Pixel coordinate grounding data
== Segment start ==
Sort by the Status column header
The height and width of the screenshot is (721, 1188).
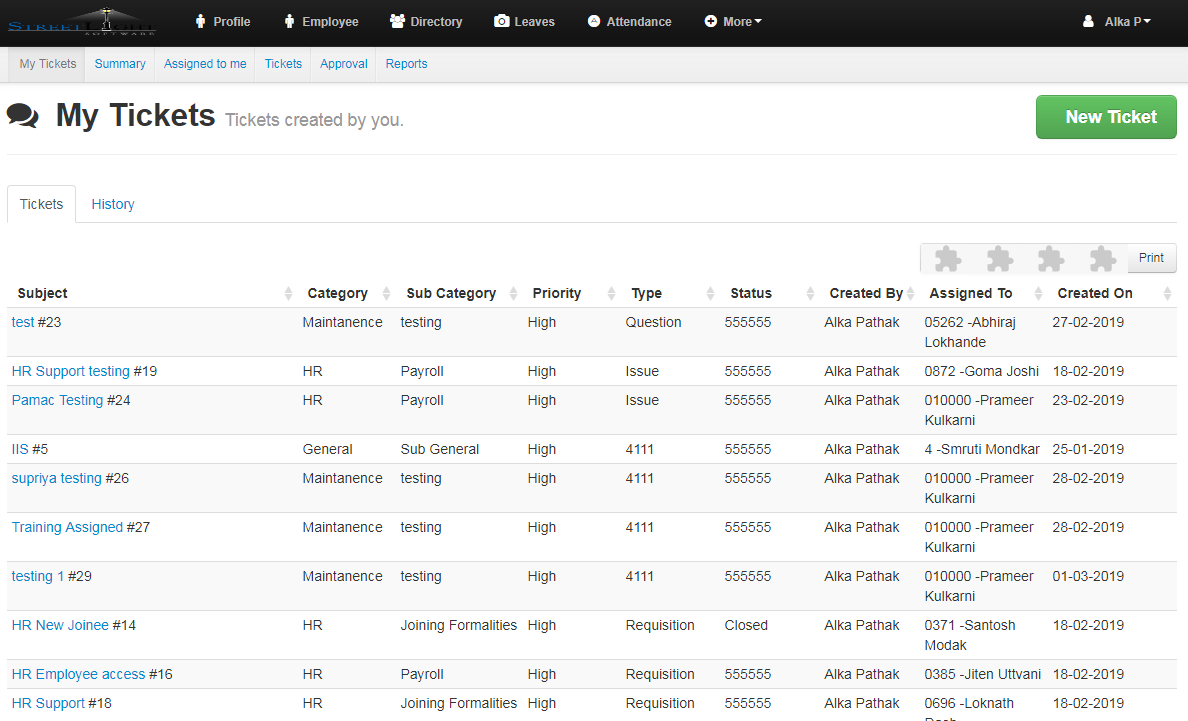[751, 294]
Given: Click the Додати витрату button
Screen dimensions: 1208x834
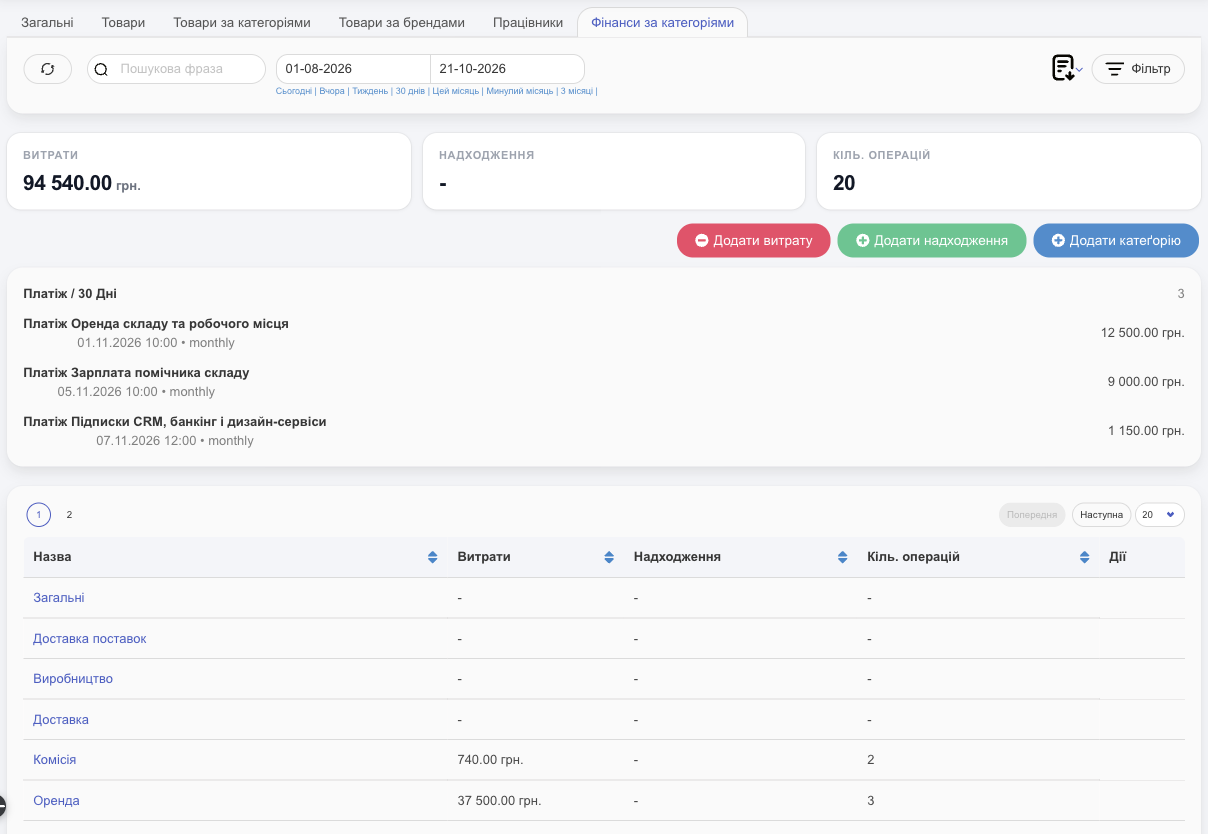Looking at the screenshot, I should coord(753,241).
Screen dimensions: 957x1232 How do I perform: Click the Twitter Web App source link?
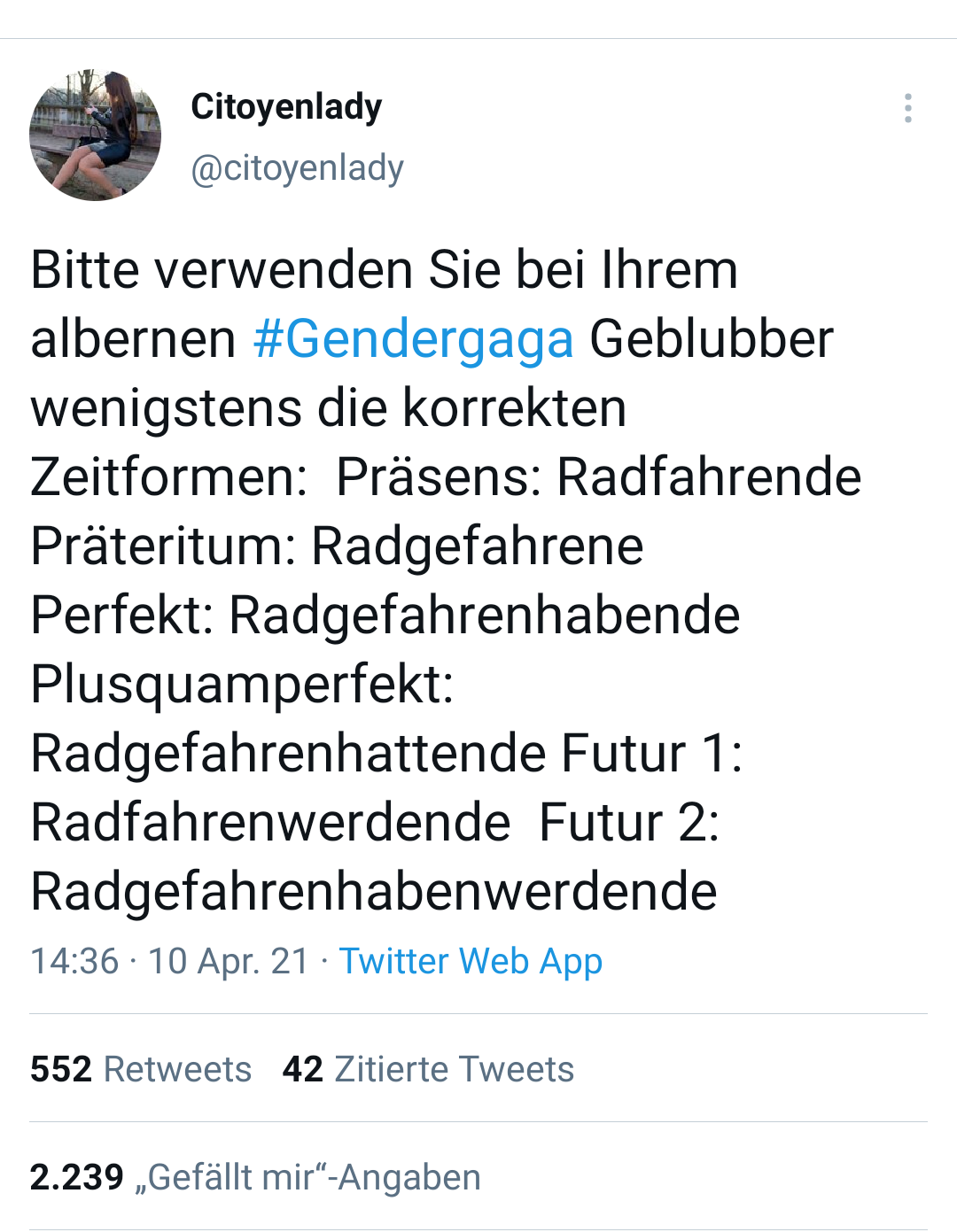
== Segment end ==
• What this task involves: When you reach the line with "Screen dimensions: 1208x834" in the entries above, start copying, and go on word for word to the last line; skip any picture.

• Written response:
Screen dimensions: 1208x834
Looking at the screenshot, I should coord(753,241).
Screen dimensions: 957x1232 How do I perform: Click the Twitter Web App source link?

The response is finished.